Specifically, the multigene profiling indicated that 52% of those with mutations (33 patients) were candidates for additional disease-specific screening and/or prevention measures beyond those based on personal or family history and that additional testing would be suggested for 72% (42 patients) with first-degree family members.
“We did a patient-by-patient analysis of the people who were found to have those mutations and said, according to current guidelines, what would that mutation mean for their cancer risk? Should you manage them differently?” said Ellisen. “The answer was that in more than half the cases you should make a management change for that patient based on finding the mutation as opposed to just what you would do for them based on personal and family history alone.

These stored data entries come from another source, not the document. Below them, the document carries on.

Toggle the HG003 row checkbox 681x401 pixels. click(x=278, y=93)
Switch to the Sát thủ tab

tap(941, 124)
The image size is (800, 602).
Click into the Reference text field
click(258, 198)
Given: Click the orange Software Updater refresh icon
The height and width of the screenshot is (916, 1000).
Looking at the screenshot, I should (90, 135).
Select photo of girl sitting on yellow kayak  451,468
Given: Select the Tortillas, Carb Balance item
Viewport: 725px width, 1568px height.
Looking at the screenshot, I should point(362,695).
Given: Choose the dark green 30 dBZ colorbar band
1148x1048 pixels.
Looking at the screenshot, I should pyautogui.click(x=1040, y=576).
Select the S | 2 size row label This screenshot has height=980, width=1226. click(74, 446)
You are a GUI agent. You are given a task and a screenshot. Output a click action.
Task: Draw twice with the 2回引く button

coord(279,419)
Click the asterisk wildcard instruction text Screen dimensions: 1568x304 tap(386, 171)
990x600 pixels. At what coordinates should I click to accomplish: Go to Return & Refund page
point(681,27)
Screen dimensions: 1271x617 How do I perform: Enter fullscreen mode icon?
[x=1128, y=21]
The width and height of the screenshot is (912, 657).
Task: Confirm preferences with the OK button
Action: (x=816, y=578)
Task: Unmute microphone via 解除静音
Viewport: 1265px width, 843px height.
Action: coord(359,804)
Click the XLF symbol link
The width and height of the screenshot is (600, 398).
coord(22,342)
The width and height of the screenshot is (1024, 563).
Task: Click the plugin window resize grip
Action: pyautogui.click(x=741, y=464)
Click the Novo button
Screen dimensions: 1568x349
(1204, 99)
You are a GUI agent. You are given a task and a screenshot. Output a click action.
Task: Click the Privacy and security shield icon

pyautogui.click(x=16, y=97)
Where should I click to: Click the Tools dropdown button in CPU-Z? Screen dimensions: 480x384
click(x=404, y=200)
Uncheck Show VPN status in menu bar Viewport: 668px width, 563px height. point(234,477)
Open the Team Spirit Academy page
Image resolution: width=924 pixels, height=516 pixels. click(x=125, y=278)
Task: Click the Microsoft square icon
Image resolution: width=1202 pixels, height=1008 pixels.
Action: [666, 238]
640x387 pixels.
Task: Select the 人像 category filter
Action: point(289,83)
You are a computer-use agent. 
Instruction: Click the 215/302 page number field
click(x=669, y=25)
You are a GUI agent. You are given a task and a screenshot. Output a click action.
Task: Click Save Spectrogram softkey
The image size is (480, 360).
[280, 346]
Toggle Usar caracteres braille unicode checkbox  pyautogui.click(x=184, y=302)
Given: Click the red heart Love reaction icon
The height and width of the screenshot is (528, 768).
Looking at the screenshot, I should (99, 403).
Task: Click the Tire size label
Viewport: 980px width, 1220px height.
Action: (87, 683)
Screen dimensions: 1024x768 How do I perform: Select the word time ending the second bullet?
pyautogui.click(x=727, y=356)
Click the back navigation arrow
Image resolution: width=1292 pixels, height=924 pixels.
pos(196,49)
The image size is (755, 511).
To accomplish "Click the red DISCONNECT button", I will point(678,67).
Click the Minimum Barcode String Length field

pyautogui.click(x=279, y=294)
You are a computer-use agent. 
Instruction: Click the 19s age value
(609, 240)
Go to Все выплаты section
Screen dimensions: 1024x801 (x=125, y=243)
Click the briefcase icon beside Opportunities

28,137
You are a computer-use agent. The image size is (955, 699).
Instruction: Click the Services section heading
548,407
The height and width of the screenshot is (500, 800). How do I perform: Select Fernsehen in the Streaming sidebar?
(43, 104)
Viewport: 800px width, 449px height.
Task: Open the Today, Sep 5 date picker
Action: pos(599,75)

“And it was also true that for the majority, you would recommend testing to other family members because it would certainly change what you should recommend to family members if they were found to have that mutation,” he said.The question of which individuals should be screened for hereditary breast and ovarian cancer risks has become a subject of debate within the oncology community, with some experts calling for broader population-based screening.
The NCCN guidelines recommend genetic risk evaluation for individuals in two broad categories— those diagnosed with cancer and those with a family history of cancer—with detailed criteria in each circumstance.5
For example, the criteria for patients with a cancer diagnosis include early-age onset breast cancer, a breast cancer diagnosis and a close blood relative age 50 years or younger with breast cancer or invasive ovarian cancer at any age. The family history criteria detail the numbers of breast cancers and other malignancies and whether the family members are first- or second-degree relatives.
In their paper, Ellisen and colleagues said their findings concerning potential changes in patient management approaches due to mutations was a “conservative analysis” based on the current guidelines.
Ellisen said in the interview that the guidelines currently are “very limited and rather general for people with mutations other than BRCA1/2, outside of these very rare, high-risk mutations,“ but that the recommendations would evolve as new evidence becomes available.
“I think that the bigger challenge is not so much what the guidelines say but educating practitioners about how to spot people who would fit the guidelines,” said Ellisen. “Where the guidelines make perfect sense, the problem is that applying them to an individual patient is rather complex and that tends to be an obstacle because it leads to both under and over referral of patients for genetic testing.
“In many centers, including ours, there’s a relatively long waiting line for genetic testing and nonetheless, we do miss some people who should be referred,” he added. “So there’s both overreferral, underreferral because it’s rather complex to do a full and complete assessment of family history and then apply the guidelines to determine who should be referred. There’s no doubt about that and that’s a challenge for practitioners.”